Miniature d'un Livre d'heures : La Présentation au Temple

La Fresque de Fra Angelico (vers 1440-1442) : Bien que le texte fourni ne décrive pas spécifiquement cette œuvre, Fra Angelico est réputé pour ses représentations pieuses et lumineuses de scènes bibliques. Sa Présentation au Temple s'inscrit dans cette veine, mettant en valeur la douceur et la spiritualité de l'événement.

Le Tableau de Hyacinthe Rigaud (1743) : Ce tableau, légué par testament à Louis XV, est une œuvre monumentale qui souligne la grandeur et la solemnité de la Présentation. Rigaud, maître du portrait, transpose son sens de la dignité et de la présence dans cette scène religieuse.

L'Icône de l'École de Novgorod (XVe siècle) : Les icônes russes offrent une perspective unique sur la Présentation. L'icône de Novgorod, caractéristique de cette école, illustre le récit de saint Luc. L'enfant Jésus est au centre, présenté par Marie à Siméon. La scène se déroule dans le Temple, signifié par un voile rouge. L'autel est présent, et l'agneau sacrifié est symboliquement associé à l'Enfant Jésus. Les mains de Siméon sont voilées en signe de vénération, et son buste est incliné. Anne, derrière Siméon, pointe vers l'enfant.

L'icône de la cène

Dans la tradition iconographique, la scène de la Présentation est souvent interprétée comme la "Rencontre" où l'Ancien Testament (Siméon) rencontre le Nouveau (Jésus). Le Christ-Enfant est parfois représenté sur les bras étendus de Siméon, comme sur un trône, symbolisant sa divinité.

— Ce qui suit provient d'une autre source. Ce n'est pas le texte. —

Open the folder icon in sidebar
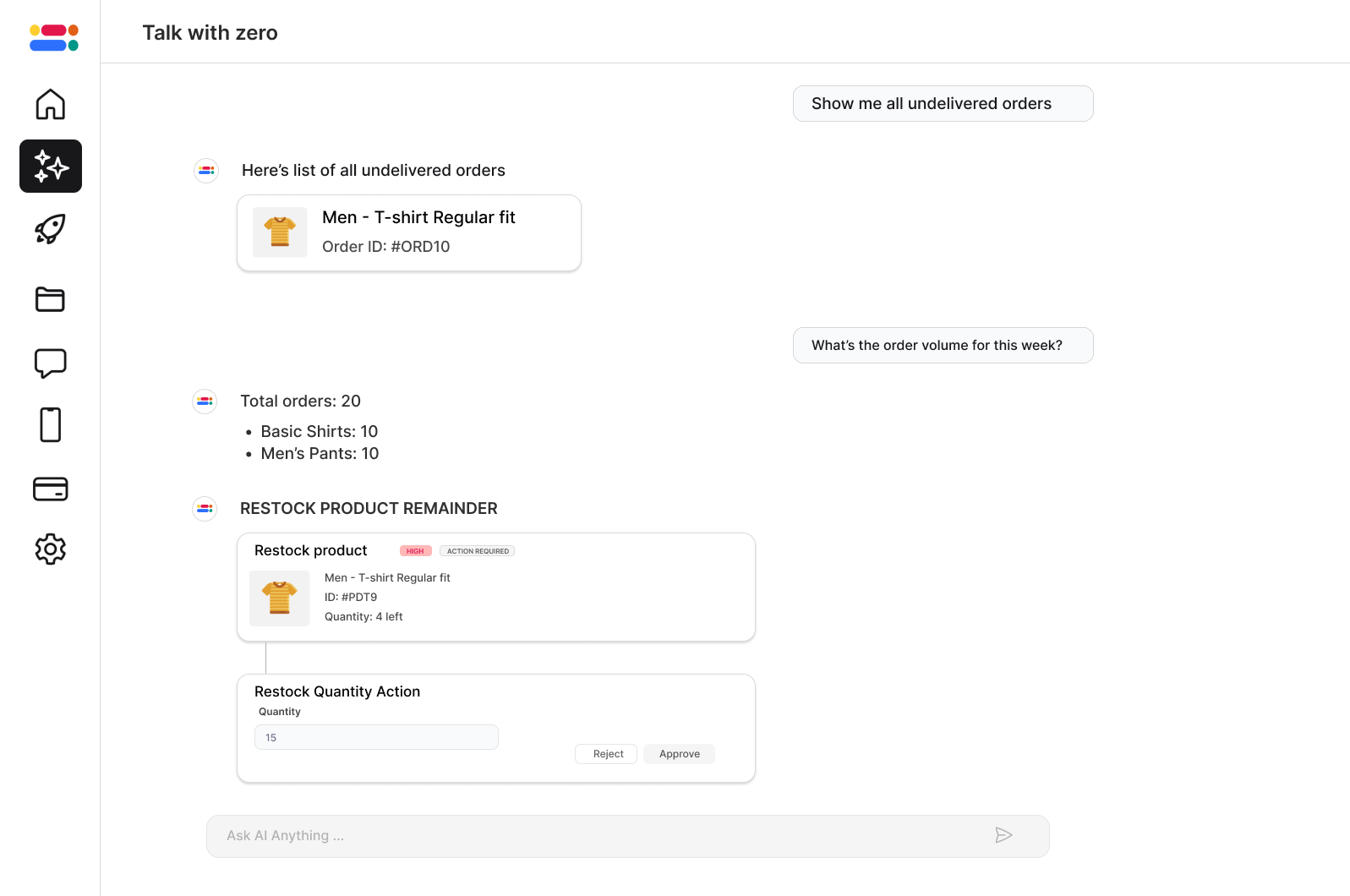The image size is (1350, 896). (51, 299)
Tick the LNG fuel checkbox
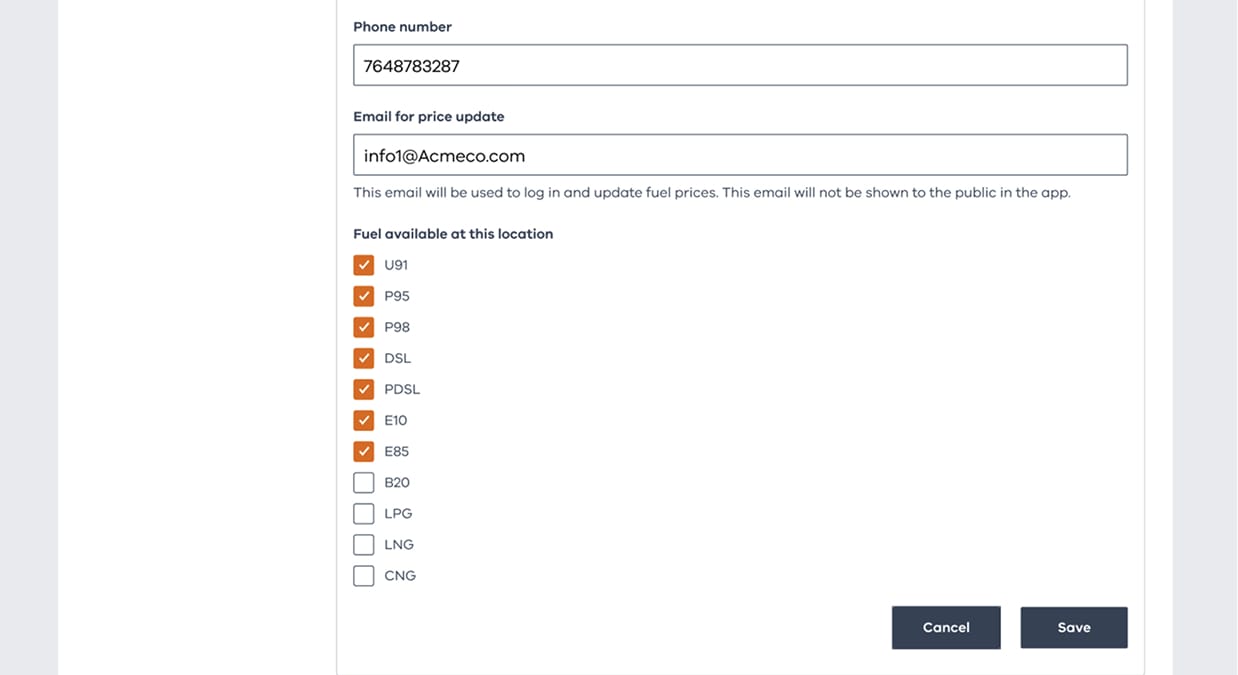The image size is (1238, 675). (x=364, y=545)
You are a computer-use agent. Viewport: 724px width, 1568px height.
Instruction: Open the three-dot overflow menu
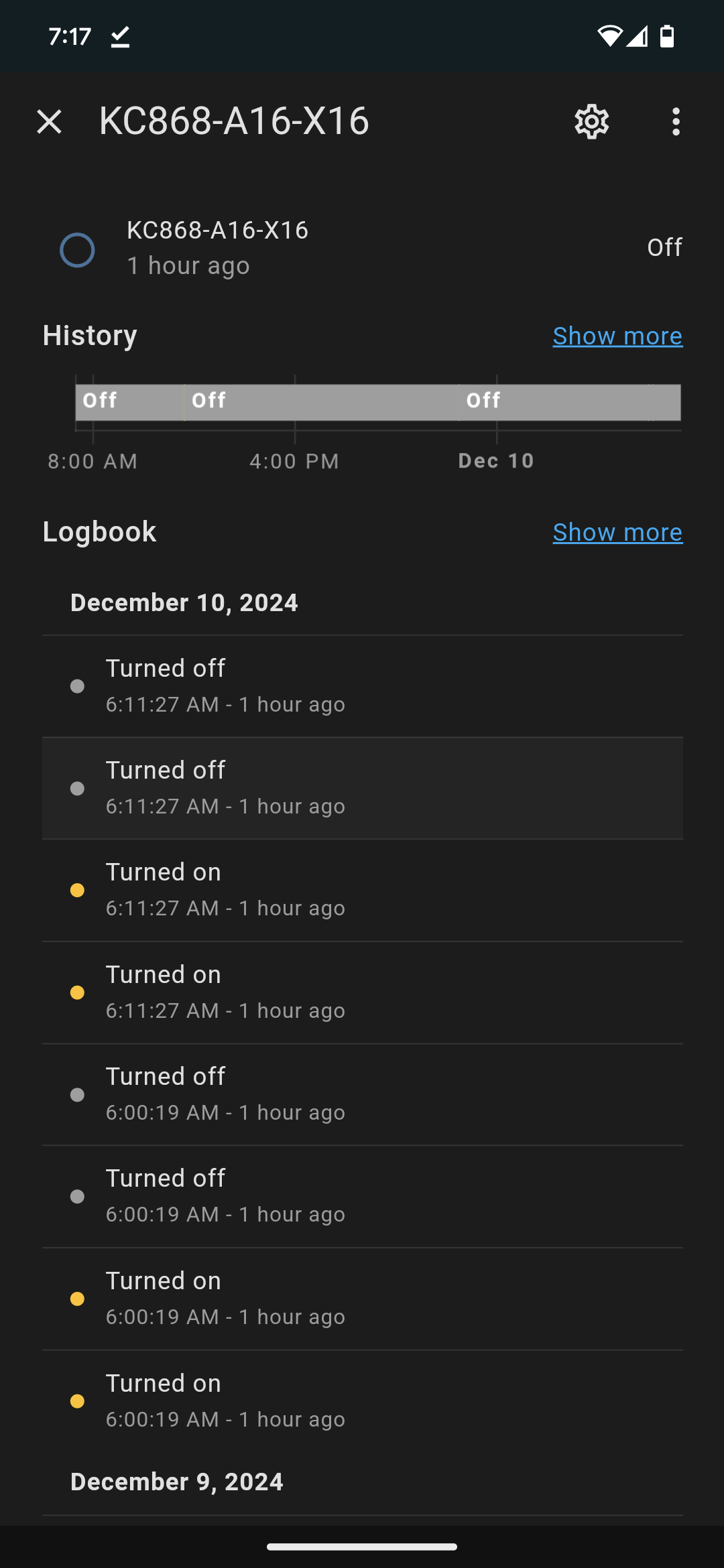(x=676, y=122)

L'Œuvre du Greco (diverses versions) : Le Greco aborde le thème de la Présentation, mais il est surtout connu pour ses représentations de la "Purification du Temple", un épisode distinct mais lié. Dans ces œuvres, le Greco met en scène la colère du Christ chassant les marchands du Temple. Cette interprétation, influencée par le Concile de Trente, vise à illustrer la nécessité de purifier l'Église. Le Greco utilise un cadrage dramatique et une palette de couleurs vives pour accentuer la violence du geste du Christ, le présentant comme un prophète réformateur. Le vêtement rouge de Jésus, le seul élément de cette couleur, attire le regard et souligne son autorité divine. Les reliefs surmontant la scène, comme la chute d'Adam et Ève ou le sacrifice d'Isaac, renvoient à des thèmes de péché et de rédemption.

Le Tableau de Jean II Restout (1758) : Peint pour la salle du chapitre du couvent des Feuillants à Paris, ce tableau met en lumière la solennité et la pureté de l'acte. Restout utilise une composition lumineuse et équilibrée, accentuée par un clair-obscur qui souligne la divinité de l'enfant. La Vierge présente l'Enfant Jésus à Siméon, tandis que Joseph tient la cage des colombes. Les regards convergent vers l'enfant, placé au sommet d'une composition pyramidale. L'artiste emprunte des éléments à des œuvres de son oncle et maître, Jean Jouvenet, notamment pour les attitudes de saint Joseph et du grand prêtre, ainsi que pour la rampe d'escalier.

L'Œuvre d'Ambrogio Lorenzetti (1342) : La "Pala di San Crescenzio" de Lorenzetti représente la Présentation de Jésus au Temple, avec l'Enfant souvent placé devant ou au-dessus de l'autel. La présence d'un grand-prêtre présidant la cérémonie et la disposition des personnages autour de l'autel accentuent l'importance de l'événement. Les ornements sculptés de l'édifice religieux peuvent inclure des figures de prophètes de l'Ancien Testament, comme Moïse dans l'œuvre de Lorenzetti, tenant un phylactère rappelant les offrandes prescrites par le Lévitique.

Ces diverses représentations artistiques, malgré leurs différences stylistiques et iconographiques, témoignent de la permanence et de la profondeur de l'événement de la Présentation de Jésus au Temple dans la foi chrétienne et dans l'imaginaire collectif. Elles nous rappellent que cet épisode biblique est bien plus qu'un simple rite ; c'est une révélation capitale, une "Rencontre" qui scelle l'histoire du salut.